Sempre desprezei as ideias de Nelson Rodrigues – o que não me
impede de considerá-lo um gênio. Sinto-me muito próximo das ideias
de Bernardo Carvalho. Nem por isso seus relatos me arrebatam.
Sempre
divergi das ideias de Corção. Seus pensamentos – conservadores,
duros como uma muralha – me desagradam. Não posso negar, porém,
que me desdobram, me lançam para muito longe de mim – e, em vez de
eu me perder, como no sonho do castelo, eu me confirmo. “Às vezes
errava a direção, ou a intensidade de seus raios”, admite, em seu
prefácio, Luiz Paulo Horta. Gustavo Corção defendeu o golpe
militar e combateu as reformas de João XXIII. No fim da vida, se
aproximou do bispo ultraconservador Marcel Lefebvre e chegou a
receber uma censura da própria Igreja. Por que, então, ler Corção?

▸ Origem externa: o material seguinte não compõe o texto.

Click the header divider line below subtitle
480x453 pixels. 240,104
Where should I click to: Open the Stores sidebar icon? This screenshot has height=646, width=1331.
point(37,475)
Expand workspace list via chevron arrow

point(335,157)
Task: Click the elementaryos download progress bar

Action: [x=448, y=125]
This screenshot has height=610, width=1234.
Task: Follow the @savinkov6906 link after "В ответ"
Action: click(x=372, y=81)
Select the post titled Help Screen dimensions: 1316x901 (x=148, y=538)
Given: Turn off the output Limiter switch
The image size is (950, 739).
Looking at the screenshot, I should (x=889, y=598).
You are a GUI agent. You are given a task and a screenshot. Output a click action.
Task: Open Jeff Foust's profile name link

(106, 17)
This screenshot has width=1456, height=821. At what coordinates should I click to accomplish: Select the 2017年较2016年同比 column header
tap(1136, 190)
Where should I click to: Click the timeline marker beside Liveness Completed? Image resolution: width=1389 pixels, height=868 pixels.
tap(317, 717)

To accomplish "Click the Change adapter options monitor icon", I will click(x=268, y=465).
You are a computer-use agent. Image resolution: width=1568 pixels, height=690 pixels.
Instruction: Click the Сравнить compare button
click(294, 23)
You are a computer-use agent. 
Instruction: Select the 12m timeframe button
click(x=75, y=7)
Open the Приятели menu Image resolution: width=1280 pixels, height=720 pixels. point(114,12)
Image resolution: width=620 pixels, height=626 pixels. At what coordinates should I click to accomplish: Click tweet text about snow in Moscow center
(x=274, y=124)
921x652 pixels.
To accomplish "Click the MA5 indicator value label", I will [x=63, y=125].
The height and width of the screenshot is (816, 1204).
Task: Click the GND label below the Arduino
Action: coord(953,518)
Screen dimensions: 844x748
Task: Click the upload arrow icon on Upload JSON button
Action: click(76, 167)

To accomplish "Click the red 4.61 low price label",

Suas ideias – como as muralhas de um castelo – me ajudam a fixar
meus limites. Conferem mais nitidez ao que tento ser. Ao provar do
que não sou, sou lançado de volta ao que sou.
Lia
Corção e me lembrava de “Insônia”, o belo conto de Graciliano
Ramos. No meio da noite, um homem (eu?) desperta com uma pergunta que
o atordoa: “Sim ou não?”. Todo o relato se desenrola em torno
dessa pergunta banal, mas nem por isso menos infernal. Aos poucos,
porém, o homem descobre que a pergunta o impede de embrutecer. “Sim,
não, sim, não. Um relógio tenta chamar-me à realidade.” A
pergunta lhe martela a mente, a repetição é o sangue que circula
em seu corpo. O sangue que circula em meu corpo e que meu amigo, com
sua seringa, quis retirar.
Também
a leitura de Corção me empurra de volta a mim. Sim, ele foi um
idealista ortodoxo, para quem pensar por si era uma prova de
“imaturidade psicológica”. Em “Io voglio”, combate os que
fazem “mais questão de ter convicções e ideias próprias do que
convicções e ideias certas”. Acreditava que, “por uma ironia do
psiquismo”, são justamente os que desejam ter ideias próprias que
mais recebem influências externas.
A
pergunta de Graciliano seria insuportável para Corção: “Sim ou
não?”. Não poderia ouvi-la. Em meu sonho do castelo, penso agora,
foi essa a pergunta que me faltou e que, porque não me fiz, permitiu
que eu me afastasse de mim. Pergunta que, para repetir o título que
Corção dá a sua crônica, pode ser formulada de forma mais
simples: “Eu quero”?
Em
“Sessenta anos”, crônica que homenageia Alceu de Amoroso Lima,
ele recorda o primeiro encontro que tiveram. “Nossa primeira
conversa não chegou a ser uma conversa”, admite. Explica melhor:
“Eu me calava e ouvia aquele homem entusiasta, de verbo fácil e
riso pronto. E envergonhava-me de ser tão diferente”. A diferença
constrangia e irritava Gustavo Corção, mal-estar que o transformou
em um polemista feroz e, muitas vezes, injusto. Mas sempre brilhante.
Ao
ler suas crônicas, eu, que estou em outro mundo, que nelas não me
vejo, me fortaleço. É por contraste, é quando colocamos à prova
do outro o que somos que – em vez de nos perder – nos
fortalecemos. Por isso os boxeadores precisam apanhar e apanhar: para
saber quem são. Talvez eu precisasse mesmo seguir o guarda do
castelo. Segui-lo e me extraviar para, no dia seguinte, entender
melhor meu caminho.
Lembro
de Vinicius, o hipocondríaco que, um dia, marcou uma consulta de
emergência com seu médico, o escritor Pedro Nava. Preocupado, Nava
lhe perguntou: “Afinal, por que tanta urgência, o que você está
sentindo de tão grave?”. Vinicius foi direto: “O problema é
justamente esse, eu não estou sentindo nada”.
Cada
homem precisa de sua dor, precisa de um pulsar que o martele. “Sim
ou não?” Tivesse eu, em meu sonho, feito essa pergunta, e não
seria preso. Mas não acessamos os sonhos, eles se desenrolam em
zonas bloqueadas. Tampouco os modificamos, eles estão imunes aos
nossos desejos, até porque os expressam. Ainda sinto a pressão da
espingarda em minhas costas. Levando-me por um caminho que não era o
meu, o militar me mostrou qual era o meu caminho.
Com
o mesmo desejo de retorno, leio agora as crônicas de Gustavo Corção.
Um mestre (Corção foi um mestre) é isso: alguém que nos obriga a
ser. Leio para não ficar como Vinicius, que um dia deixou de se
repetir e, perplexo, já não sabia quem era.